# Texte présenté
########################################

Les errements du gouvernement en matière de gestion de la crise du Covid soulignent bien son incapacité à gérer efficacement les crises. Pourquoi n’at-on pas eu alors de vaccin français ? C’est encore plus grave pour la politique énergétique avec la fermeture irresponsable de 16 réacteurs nucléaires, soit près d’une trentaine à l’arrêt aujourd’hui sur 56 pour des problèmes de corrosion ou de maintenance. Et que dire de la vente de la division turbine d’Alstom aux Américains, qui vient juste de leur être rachetée à prix d’or ? Nous sommes passés d’une situation de premier exportateur mondial d’électricité à une situation d’importateur net et dépendante des fournisseurs étrangers. La France est devenue fragile. L’endettement du pays explose, l’inflation galope, le chômage et l’insécurité s’accroissent et les Français en payent le prix fort. Il n’y a pas de pragmatisme, ni de véritable politique industrielle et écologique responsable. La France du Général de Gaulle, c’est aussi la France des grands programmes.
LE FIGARO. La politique internationale de la France vous semble-t-elle à la hauteur des défis actuels ?
Concernant l’international, je déplore la dissolution de la France dans l’Otan et le diktat de la politique américaine. C’est une grande erreur que d’avoir abandonné l’indépendance de la France dans le commandement intégré de l’Otan. Les Américains exportent leur endettement, appliquent de façon unilatérale leur droit et leurs règles sans réciprocité aucune, s’ingèrent outrageusement avec impunité dans la gouvernance des pays étrangers. Il n’y a qu’à se rappeler les pertes et les destructions considérables causées en Irak, en Syrie, en Afghanistan, en Libye et en ex-Yougoslavie.

########################################

# Extrait de données
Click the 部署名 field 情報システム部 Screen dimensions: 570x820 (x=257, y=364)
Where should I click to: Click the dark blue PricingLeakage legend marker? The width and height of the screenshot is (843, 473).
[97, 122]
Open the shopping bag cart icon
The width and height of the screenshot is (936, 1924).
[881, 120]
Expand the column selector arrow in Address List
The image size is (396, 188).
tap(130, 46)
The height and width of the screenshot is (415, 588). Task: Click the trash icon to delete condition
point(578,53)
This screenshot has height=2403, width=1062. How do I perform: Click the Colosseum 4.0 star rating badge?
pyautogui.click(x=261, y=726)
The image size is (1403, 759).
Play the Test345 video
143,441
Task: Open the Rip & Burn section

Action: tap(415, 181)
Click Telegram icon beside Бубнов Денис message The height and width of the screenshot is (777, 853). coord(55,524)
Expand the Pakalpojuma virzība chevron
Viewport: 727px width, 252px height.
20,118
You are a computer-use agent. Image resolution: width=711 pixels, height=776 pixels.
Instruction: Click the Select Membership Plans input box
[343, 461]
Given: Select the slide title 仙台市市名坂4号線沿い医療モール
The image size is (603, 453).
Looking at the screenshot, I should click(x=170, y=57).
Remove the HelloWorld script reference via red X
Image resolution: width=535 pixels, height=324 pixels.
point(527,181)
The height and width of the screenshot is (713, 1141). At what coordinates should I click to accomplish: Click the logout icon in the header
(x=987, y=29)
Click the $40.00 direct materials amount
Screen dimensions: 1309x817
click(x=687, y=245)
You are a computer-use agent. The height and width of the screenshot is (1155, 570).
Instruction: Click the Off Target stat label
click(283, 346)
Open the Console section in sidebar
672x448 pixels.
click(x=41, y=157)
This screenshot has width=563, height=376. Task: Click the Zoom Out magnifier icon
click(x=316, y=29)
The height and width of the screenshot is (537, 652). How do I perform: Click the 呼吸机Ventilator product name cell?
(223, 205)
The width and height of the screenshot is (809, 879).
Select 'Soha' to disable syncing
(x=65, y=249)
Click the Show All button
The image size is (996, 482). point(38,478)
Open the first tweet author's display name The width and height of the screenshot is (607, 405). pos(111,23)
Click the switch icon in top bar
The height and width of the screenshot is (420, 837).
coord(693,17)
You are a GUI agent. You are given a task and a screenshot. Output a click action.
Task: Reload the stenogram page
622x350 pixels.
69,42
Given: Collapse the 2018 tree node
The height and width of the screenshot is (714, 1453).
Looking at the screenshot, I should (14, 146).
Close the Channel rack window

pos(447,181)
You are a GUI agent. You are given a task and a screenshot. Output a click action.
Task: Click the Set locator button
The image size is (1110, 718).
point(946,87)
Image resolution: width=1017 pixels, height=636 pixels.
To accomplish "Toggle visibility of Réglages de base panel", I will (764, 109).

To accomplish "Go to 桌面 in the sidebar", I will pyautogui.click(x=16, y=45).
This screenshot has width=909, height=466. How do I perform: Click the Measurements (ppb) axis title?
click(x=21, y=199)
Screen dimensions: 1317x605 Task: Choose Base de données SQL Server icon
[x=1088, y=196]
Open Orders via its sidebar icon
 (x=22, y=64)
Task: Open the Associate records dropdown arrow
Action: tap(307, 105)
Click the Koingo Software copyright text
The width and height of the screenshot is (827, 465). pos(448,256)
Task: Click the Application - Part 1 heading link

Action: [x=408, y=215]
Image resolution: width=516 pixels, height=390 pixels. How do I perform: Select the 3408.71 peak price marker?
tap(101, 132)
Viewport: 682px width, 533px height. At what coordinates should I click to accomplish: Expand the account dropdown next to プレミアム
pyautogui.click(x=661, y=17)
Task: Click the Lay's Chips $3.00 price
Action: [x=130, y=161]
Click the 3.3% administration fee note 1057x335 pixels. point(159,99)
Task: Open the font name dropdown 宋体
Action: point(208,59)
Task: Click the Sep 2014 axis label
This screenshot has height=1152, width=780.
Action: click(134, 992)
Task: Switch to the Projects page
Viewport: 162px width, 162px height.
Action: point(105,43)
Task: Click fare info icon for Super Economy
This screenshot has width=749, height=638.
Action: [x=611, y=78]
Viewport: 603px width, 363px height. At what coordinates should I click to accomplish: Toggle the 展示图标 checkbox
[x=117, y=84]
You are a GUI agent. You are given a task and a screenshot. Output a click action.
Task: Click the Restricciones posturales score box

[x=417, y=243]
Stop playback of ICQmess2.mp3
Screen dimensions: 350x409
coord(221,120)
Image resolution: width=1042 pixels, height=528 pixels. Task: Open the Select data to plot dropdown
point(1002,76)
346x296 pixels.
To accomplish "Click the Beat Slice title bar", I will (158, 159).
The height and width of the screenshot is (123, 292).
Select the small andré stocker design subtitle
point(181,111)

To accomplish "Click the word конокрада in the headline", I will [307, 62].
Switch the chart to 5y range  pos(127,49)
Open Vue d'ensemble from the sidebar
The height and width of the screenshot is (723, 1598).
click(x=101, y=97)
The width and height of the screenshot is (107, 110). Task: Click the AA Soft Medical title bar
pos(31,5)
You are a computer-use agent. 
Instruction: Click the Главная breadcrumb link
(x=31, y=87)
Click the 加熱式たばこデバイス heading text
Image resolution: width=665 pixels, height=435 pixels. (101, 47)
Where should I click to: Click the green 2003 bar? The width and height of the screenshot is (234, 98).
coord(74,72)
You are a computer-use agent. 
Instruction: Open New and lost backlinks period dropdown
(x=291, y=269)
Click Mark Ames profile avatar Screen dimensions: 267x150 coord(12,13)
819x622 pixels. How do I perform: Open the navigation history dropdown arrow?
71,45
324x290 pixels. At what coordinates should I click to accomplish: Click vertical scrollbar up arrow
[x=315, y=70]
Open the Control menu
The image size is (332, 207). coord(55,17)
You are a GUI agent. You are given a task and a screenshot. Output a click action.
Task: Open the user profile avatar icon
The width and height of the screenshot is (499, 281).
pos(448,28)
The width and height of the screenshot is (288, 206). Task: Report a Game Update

########################################

# Consigne
Recopiez le passage du texte présenté qui commence aux mots « Concernant l’international, je » et s'arrête après « et en ex-Yougoslavie. ». Les données n'ont aucune utilité ici.

# Réponse attendue
Concernant l’international, je déplore la dissolution de la France dans l’Otan et le diktat de la politique américaine. C’est une grande erreur que d’avoir abandonné l’indépendance de la France dans le commandement intégré de l’Otan. Les Américains exportent leur endettement, appliquent de façon unilatérale leur droit et leurs règles sans réciprocité aucune, s’ingèrent outrageusement avec impunité dans la gouvernance des pays étrangers. Il n’y a qu’à se rappeler les pertes et les destructions considérables causées en Irak, en Syrie, en Afghanistan, en Libye et en ex-Yougoslavie.